Proton Binding and Conformational Dynamics in KcsA

Abstract

Though KcsA has been the subject of extensive studies, the specific molecular mechanism by which the channel opens in response to proton binding is unknown. We used a multi-pronged approach - electrophysiology, X-ray crystallography, modeling, and NMR - to understand pH-dependent gating in KcsA. We propose that the pH sensor consists of a strong sensor, H25, in addition to one weak sensor, E118. Protonation of these residues drives opening of the channel by shifting the equilibrium from the closed state to the open state. We modeled KcsA pH gating using a modified Monod-Wyman-Changeux (MWC) model with 2 proton binding sites per subunit. In this model, the pKa values for each pH sensor are different in the closed state than in the open state, as required for proton binding to drive opening of the channel.
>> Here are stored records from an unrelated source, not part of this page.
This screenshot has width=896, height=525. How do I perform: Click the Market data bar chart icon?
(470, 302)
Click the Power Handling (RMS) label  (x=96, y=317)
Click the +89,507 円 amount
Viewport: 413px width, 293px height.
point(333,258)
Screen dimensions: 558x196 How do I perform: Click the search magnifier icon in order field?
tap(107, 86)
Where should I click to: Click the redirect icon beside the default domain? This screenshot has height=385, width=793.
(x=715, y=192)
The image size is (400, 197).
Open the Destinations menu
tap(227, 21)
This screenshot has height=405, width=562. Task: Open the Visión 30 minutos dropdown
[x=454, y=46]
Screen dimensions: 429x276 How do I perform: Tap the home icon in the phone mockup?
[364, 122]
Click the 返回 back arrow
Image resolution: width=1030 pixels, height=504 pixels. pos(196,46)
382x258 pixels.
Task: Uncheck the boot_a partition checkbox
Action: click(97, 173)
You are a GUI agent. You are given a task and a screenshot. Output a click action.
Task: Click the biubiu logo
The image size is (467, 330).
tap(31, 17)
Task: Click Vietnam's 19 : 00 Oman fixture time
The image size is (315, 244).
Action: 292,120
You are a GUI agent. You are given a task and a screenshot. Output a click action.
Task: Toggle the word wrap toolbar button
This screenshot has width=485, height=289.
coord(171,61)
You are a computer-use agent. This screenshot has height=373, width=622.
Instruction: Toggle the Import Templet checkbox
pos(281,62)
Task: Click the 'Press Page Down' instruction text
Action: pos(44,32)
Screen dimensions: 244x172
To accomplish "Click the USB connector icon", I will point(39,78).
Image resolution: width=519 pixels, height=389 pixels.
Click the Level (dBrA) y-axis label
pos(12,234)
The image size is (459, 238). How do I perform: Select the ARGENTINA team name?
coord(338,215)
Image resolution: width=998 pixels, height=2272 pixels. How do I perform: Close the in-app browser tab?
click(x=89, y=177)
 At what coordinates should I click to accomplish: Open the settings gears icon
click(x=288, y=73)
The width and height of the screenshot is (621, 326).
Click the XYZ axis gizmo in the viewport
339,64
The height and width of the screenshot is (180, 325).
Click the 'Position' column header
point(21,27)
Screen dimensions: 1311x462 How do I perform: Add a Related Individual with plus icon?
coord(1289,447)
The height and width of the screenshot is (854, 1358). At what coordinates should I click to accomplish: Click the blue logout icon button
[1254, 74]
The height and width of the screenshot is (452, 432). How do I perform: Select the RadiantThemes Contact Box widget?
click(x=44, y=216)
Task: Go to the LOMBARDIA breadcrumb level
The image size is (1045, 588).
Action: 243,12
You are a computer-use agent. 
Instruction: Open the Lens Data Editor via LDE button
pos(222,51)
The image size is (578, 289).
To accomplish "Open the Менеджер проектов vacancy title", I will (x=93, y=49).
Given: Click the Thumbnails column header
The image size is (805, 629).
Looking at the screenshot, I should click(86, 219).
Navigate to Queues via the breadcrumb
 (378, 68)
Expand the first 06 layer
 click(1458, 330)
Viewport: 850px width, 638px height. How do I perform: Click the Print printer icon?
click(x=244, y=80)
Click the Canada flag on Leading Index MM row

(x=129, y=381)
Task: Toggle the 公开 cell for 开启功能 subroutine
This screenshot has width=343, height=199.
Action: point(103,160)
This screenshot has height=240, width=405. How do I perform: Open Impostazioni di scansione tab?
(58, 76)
This model choice is reasonable as the conformational changes required to open the channel do produce an alternate environment for H25 and E118, effectively altering their pKa values. We sought to constrain this model by determining the pKa values for these residues directly using solution NMR. using KcsA reconstituted into bicelles, we determined that H25, the strong sensor, responds to pH changes in two distinct conformational states, with an apparent pKa in the range of channel gating. Additional NMR studies targeted at the weak proton sensor, E118, and other bundle-crossing mutants will provide further insight into the coupling of proton binding with channel gating.